Arqueólogos do Uruguai, do
Panamá e dos EUA escavaram no
sudeste do país, perto da fronteira
com o Rio Grande do Sul, vestígios de uma sociedade indígena
que já praticava agricultura, construía aterros e organizava suas
malocas em torno de uma grande
praça circular há mais de quatro
milênios. Uma realidade bem diferente da que se supunha para a
pré-história da bacia do Prata, o
Uruguai em especial -achava-se
que a região tivesse sido ocupada
apenas por caçadores-coletores.
As escavações nos aterros artificiais do sítio batizado de Los Ajos
revelaram a exploração de milho,
abóbora e feijões numa época em
que a agricultura ainda engatinhava no continente. Também
apareceram ferramentas de pedra
e indícios de modificação da paisagem numa escala compatível
com assentamentos permanentes
e densidades populacionais altas
no Holoceno Médio (que vai de
6.600 anos a 4.000 anos atrás).
"Nossos dados têm correspondência com desenvolvimentos
culturais documentados recentemente durante o Holoceno Médio
e Superior na Amazônia, na costa
atlântica do Brasil e possivelmente no Pantanal, regiões que, juntamente com a bacia do Prata, eram
consideradas marginais", escrevem os autores, liderados por José
Iriarte, do Centro Smithsoniano
para Pesquisa Tropical, no Panamá. Eles publicaram seus achados
na última edição da revista científica "Nature" (www.nature.com).
Tradição
O pressuposto de que os índios
das terras baixas da América do
Sul eram uns tapados que viviam
à sombra dos Estados andinos é
uma tradição na antropologia
norte-americana que não só pegou, como criou raízes profundas.
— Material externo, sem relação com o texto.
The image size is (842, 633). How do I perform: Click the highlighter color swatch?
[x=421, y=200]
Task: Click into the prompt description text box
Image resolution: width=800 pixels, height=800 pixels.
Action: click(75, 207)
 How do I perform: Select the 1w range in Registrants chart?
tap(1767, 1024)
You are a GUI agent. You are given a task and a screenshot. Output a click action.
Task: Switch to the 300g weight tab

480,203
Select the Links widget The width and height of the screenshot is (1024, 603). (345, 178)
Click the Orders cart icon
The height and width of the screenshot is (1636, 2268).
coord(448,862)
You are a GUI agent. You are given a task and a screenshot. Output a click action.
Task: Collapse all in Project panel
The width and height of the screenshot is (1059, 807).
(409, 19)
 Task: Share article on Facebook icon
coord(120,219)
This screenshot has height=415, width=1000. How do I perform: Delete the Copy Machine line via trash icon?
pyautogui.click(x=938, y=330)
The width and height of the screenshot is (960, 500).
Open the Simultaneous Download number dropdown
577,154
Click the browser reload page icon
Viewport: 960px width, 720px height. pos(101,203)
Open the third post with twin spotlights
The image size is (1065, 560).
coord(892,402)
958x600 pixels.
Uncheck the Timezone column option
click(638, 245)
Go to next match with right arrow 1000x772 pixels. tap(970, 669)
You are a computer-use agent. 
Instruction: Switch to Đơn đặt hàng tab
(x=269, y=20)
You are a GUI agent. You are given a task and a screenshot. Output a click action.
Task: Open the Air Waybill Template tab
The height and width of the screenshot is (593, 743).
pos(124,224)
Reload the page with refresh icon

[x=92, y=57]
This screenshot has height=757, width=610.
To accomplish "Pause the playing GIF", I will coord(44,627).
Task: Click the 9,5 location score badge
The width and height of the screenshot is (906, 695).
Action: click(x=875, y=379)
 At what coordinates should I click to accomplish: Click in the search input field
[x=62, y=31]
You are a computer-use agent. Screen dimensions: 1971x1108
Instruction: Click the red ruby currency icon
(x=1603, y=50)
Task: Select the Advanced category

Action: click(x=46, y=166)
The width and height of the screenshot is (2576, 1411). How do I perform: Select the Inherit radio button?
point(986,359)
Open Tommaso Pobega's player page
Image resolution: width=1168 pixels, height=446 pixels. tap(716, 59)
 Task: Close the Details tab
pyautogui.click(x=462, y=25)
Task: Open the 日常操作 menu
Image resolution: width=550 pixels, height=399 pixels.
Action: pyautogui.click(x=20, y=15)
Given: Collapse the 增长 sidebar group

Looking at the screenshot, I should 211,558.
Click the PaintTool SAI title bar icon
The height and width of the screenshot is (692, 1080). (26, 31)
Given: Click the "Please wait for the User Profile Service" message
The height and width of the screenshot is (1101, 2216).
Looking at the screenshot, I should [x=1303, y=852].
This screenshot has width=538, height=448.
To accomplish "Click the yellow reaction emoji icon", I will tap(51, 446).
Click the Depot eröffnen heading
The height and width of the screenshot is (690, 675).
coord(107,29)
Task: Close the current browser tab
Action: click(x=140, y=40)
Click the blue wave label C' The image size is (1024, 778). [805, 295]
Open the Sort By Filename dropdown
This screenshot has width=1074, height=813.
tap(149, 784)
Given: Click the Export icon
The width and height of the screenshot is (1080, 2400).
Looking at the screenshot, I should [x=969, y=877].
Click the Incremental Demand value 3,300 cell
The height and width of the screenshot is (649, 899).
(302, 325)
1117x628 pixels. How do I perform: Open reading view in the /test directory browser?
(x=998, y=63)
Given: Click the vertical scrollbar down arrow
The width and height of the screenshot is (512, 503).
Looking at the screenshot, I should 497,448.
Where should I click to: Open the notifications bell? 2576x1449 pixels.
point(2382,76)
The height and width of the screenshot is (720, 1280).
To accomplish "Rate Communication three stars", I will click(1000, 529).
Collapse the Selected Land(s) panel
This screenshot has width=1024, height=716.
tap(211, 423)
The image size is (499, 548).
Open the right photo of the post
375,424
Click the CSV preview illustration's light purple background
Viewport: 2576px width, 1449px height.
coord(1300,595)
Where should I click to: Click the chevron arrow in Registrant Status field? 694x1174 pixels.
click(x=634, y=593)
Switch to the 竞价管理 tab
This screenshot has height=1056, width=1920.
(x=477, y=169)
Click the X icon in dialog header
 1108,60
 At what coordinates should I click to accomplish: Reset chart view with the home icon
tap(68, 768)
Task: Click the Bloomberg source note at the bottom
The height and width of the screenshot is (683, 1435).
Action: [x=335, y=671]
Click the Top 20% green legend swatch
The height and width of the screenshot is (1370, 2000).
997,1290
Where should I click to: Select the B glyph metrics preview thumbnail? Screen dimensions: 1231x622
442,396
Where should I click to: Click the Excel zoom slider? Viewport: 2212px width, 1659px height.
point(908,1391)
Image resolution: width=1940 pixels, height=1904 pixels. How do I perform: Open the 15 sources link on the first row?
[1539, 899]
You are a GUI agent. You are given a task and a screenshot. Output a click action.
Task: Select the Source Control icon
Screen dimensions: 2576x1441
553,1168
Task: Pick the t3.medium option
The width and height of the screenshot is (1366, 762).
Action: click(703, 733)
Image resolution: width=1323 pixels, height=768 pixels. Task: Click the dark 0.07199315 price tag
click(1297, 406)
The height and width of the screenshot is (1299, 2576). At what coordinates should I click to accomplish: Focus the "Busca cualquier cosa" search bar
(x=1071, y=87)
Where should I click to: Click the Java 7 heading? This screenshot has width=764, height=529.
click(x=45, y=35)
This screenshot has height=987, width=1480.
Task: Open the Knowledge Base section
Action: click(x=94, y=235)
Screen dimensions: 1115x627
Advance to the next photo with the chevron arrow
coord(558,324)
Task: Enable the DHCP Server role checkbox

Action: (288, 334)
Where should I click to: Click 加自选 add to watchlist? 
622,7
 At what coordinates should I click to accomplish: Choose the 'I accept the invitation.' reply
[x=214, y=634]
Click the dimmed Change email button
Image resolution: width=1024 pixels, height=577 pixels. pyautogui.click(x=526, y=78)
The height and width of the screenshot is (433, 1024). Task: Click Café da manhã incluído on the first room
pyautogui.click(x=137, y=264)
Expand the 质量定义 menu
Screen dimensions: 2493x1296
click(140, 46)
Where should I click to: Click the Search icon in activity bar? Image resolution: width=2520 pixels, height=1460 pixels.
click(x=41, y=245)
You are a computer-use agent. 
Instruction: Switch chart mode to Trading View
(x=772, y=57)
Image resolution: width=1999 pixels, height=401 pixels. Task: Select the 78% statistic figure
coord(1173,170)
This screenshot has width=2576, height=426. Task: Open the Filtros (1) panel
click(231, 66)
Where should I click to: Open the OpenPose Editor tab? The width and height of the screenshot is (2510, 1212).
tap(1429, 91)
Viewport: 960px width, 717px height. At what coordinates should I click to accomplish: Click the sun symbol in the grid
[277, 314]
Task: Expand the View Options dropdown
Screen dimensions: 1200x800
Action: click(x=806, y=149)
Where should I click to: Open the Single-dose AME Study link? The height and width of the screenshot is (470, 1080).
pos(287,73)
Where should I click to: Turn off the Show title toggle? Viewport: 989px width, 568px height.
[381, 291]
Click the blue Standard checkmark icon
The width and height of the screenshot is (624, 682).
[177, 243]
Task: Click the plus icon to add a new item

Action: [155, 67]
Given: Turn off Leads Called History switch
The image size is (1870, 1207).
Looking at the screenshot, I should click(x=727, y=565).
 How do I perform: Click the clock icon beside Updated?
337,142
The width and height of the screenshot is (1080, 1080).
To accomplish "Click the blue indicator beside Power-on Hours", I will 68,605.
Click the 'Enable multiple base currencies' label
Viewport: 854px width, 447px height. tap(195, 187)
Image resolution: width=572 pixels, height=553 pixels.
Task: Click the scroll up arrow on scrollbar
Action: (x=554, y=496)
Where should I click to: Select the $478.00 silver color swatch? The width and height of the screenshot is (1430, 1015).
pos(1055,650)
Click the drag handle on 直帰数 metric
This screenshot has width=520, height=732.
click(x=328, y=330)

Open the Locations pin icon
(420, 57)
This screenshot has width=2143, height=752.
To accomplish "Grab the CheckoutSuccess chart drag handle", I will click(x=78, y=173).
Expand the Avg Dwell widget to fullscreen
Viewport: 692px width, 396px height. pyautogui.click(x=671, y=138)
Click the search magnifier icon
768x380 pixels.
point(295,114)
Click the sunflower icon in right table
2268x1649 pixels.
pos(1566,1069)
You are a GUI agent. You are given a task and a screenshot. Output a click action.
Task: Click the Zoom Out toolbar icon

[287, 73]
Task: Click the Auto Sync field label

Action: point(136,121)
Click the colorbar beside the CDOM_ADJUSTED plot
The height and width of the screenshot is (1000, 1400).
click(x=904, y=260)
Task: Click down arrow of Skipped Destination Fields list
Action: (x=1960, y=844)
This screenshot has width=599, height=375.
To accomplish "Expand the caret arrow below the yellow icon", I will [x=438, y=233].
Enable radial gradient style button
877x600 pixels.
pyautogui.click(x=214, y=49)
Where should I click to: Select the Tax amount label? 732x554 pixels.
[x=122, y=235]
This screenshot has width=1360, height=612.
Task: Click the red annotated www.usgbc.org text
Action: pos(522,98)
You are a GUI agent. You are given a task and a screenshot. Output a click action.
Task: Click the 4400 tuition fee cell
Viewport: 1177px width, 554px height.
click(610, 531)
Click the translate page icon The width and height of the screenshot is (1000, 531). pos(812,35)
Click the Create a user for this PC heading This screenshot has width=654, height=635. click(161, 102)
O mito foi criado pelo americano
Julian Steward, editor do "Handbook of South American Indians"
("Manual dos Índios Sul-Americanos"), de 1946, considerado a
bíblia da etnologia no continente.
Grosso modo, o manual de Steward dividia as sociedades nativas
em centrais, com Estados (nos
Andes), intermediárias, com cacicados ou chefaturas (no Caribe) e
marginais (nas terras baixas).
Subestimando o impacto da
conquista européia sobre as populações indígenas, usando um
registro arqueológico falho e munido de um determinismo ambiental assustador -que apregoava, por exemplo, que os solos
pobres da Amazônia jamais poderiam suportar grandes populações de agricultores, tese hoje desacreditada-, o pensamento estabelecido pelo "Handbook" pautou as pesquisas arqueológicas na
América do Sul até os anos 1980.
A partir daí, uma série de descobertas passou a literalmente reescrever a pré-história. A arqueóloga americana Anna Roosevelt
propôs que a complexidade cultural tenha surgido na bacia amazônica, não nos Andes -é no Pará que está a cerâmica mais antiga
do continente, com 8.000 anos. O
sítio de Los Ajos adiciona mais
uma região, o Prata, a um quadro
que mostra um passado movimentado. "Nossas expectativas
para as realizações indígenas deveriam ser maiores", escreveu o
antropólogo Peter Stahl, da Universidade de Binghamton (EUA),
em comentário ao estudo na mesma edição da "Nature".